Biblical name of Babylonian origin, possibly meaning 'command of Aku'; one of three men in the fiery furnace.
Shadrach is one of the most dramatic names in the Hebrew Bible, and its origins are deliberately foreign — it is the Babylonian name given to Hananiah, one of Daniel's three companions, upon their deportation to Nebuchadnezzar's court in the sixth century BCE. The renaming was an act of cultural erasure, replacing a name honoring the God of Israel with one honoring Babylonian deities; Shadrach is thought to derive from the Akkadian *Shudur Aku*, meaning "command of Aku," the moon god. The irony built into the narrative is that the man renamed for a foreign god refused to worship any god but his own.
The story of Shadrach, Meshach, and Abednego in the fiery furnace — thrown into a furnace heated seven times its normal intensity for refusing to bow to Nebuchadnezzar's golden idol, and emerging unharmed while a fourth mysterious figure walked beside them — is one of the Bible's most enduring images of courageous faith. It was cited by abolitionists, civil rights leaders, and liberation theologians across centuries as a model of righteous defiance against earthly power. Herman Melville gave the name to a significant character in *Moby-Dick*, one of his many Biblical borrowings that deepened the novel's prophetic register.

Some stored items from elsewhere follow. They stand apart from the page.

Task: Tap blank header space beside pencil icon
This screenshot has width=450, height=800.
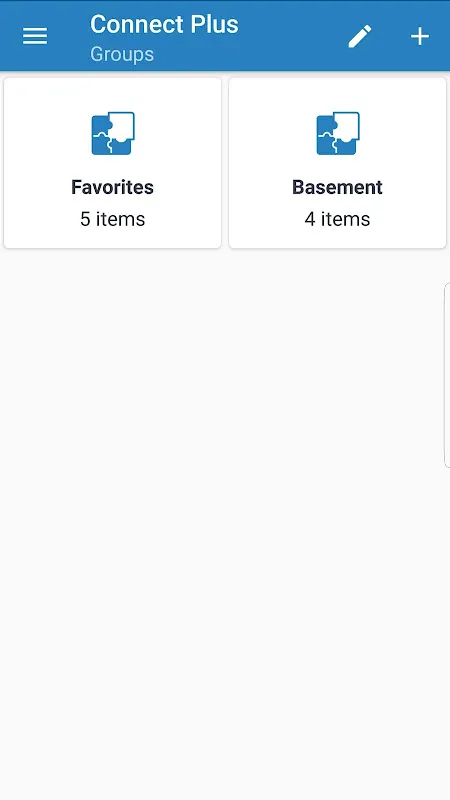Action: click(x=293, y=37)
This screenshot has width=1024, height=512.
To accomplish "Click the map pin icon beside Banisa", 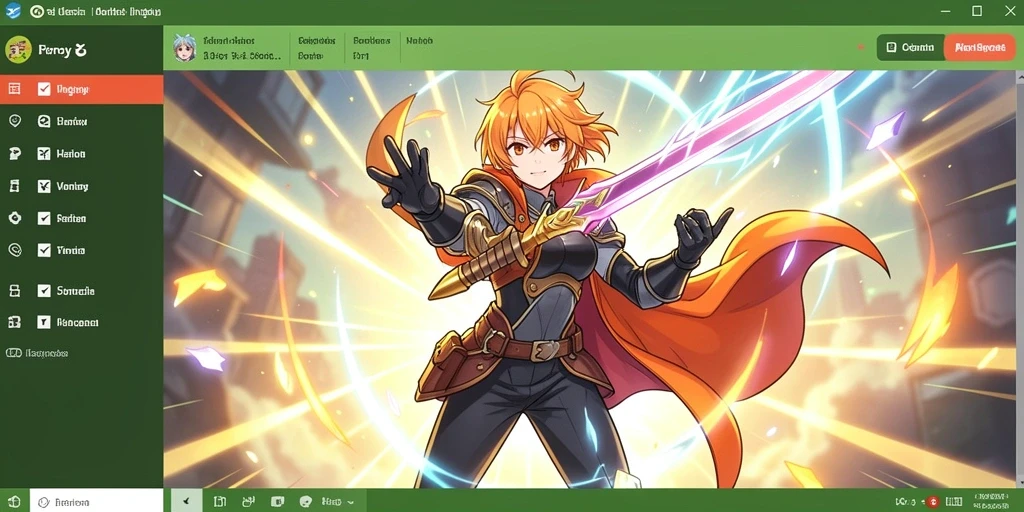I will pyautogui.click(x=14, y=121).
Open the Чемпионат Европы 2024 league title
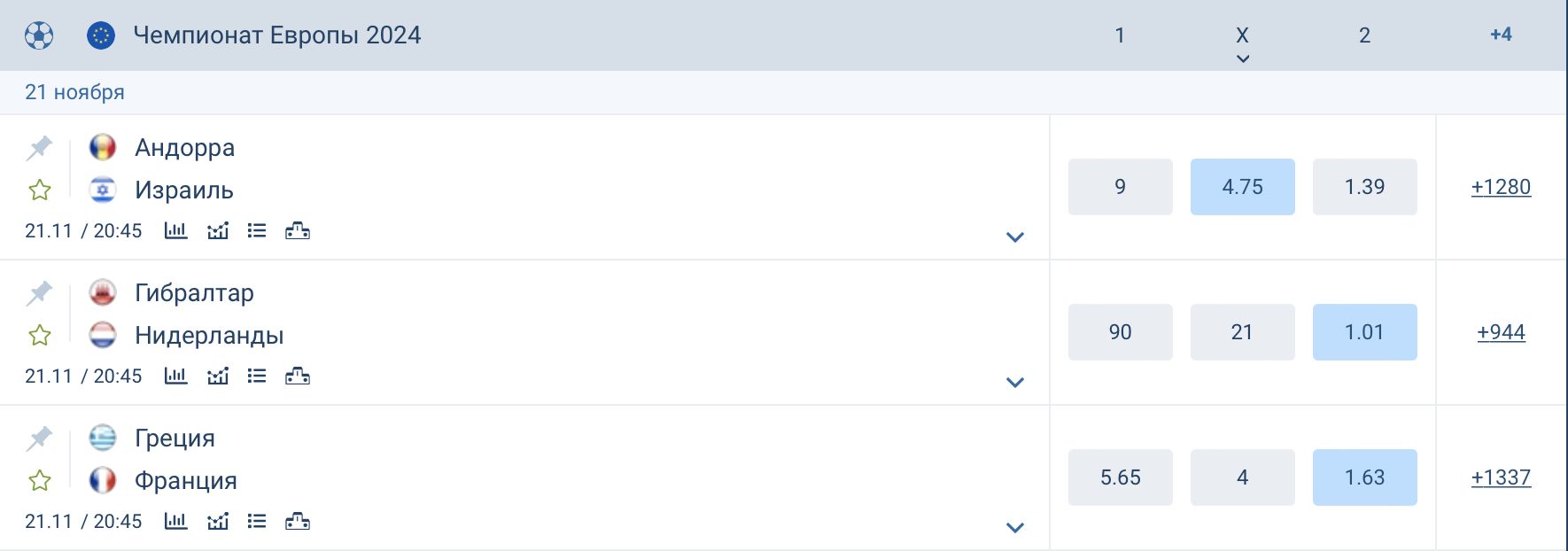This screenshot has width=1568, height=551. [x=276, y=35]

Shadrach has been used most continuously in African American communities, where Biblical names with freedom narratives carried particular resonance during and after slavery. Its Old Testament gravity and fierce associative story give it a weight few names can match. It is rarely chosen casually — parents who choose Shadrach are typically making a statement about heritage, faith, or both.